= Ludwig Pohl =

German chemist (1932–2020)

Ludwig Maria Pohl (28 September 1932 – 24 October 2020) was an organic chemist, who was instrumental in developing new liquid crystal substance classes and compounds which made liquid crystal displays (LCDs) widely used. His team at Merck KGaA, Darmstadt, developed liquid crystal mixtures optimized for various applications. Over years, the Merck Group became a leading supplier of liquid crystal compounds worldwide.

==Education and career==
Pohl was born and raised in Liebau, Lower Silesia. After World War II, his family moved out of Poland to Northern Germany. Starting in 1954, he studied chemistry at the Technische Universität Hannover and at the University of Würzburg. In 1962, he obtained his PhD in physical chemistry at the University of Hanover. The following two years, he acted as assistant at this university. Then, he moved to Würzburg again and worked there as postdoc until 1966. That year, he accepted a research position at Merck KGaA in Darmstadt, where he worked on the analysis of the structure of pharmaceutical drugs.

==Liquid crystals==
On a trip to the United States in 1968, Pohl became aware of the potential of liquid crystals for display applications, which were still largely unknown at the time. Initially, liquid crystals were not considered to be a business opportunity for the Merck Group. Pohl and his colleagues repeatedly had to overcome internal resistance. They sought outside financing for their research, which was granted by German federal agencies. The resilience of Pohl paid off after years of efforts to find better-suited liquid crystals when he, Rudolf Eidenschink and colleagues successfully synthesized and tested the new class of cyanophenylcyclohexanes based on 4-pentylphenol.
Together with other developments in this field, this enable a profitable industrial production and the Merck Group became the leading supplier of liquid crystal substances for various types of LCDs.

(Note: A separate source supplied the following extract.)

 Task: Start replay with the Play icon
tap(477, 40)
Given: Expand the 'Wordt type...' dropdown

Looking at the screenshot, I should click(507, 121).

Later, the Merck Group bought patents from former competitors and attracted senior professionals such as in 1990 George William Gray to work with Pohl's team.

==Honors==
- 2014: Ludwig Pohl was inducted into the Hall of Fame of German Research honoring him for his unwavering scientific curiosity and recognizing him with a special distinction for his life's work. He received this honor together with Stefan Hell, who a few weeks later received the Nobel Prize for Chemistry in 2014.

==Publications==
- Ludwig Pohl: Publications after 2006. researchgate.net. Retrieved 12 July 2022.
- Ludwig Pohl, D. Demus, G. Pelzl, Heino Finkelmann, Karl Hiltrop: Liquid Crystals. (englisch), Stegemeyer Steinkopff, 2012, ISBN 3662083957

==Patents==
- Pohl was named as inventor or co-inventor of over 100 patents.

==Private life==
Pohl was married to Hannelore Pohl, had two daughters and a son who is professor at Stanford University.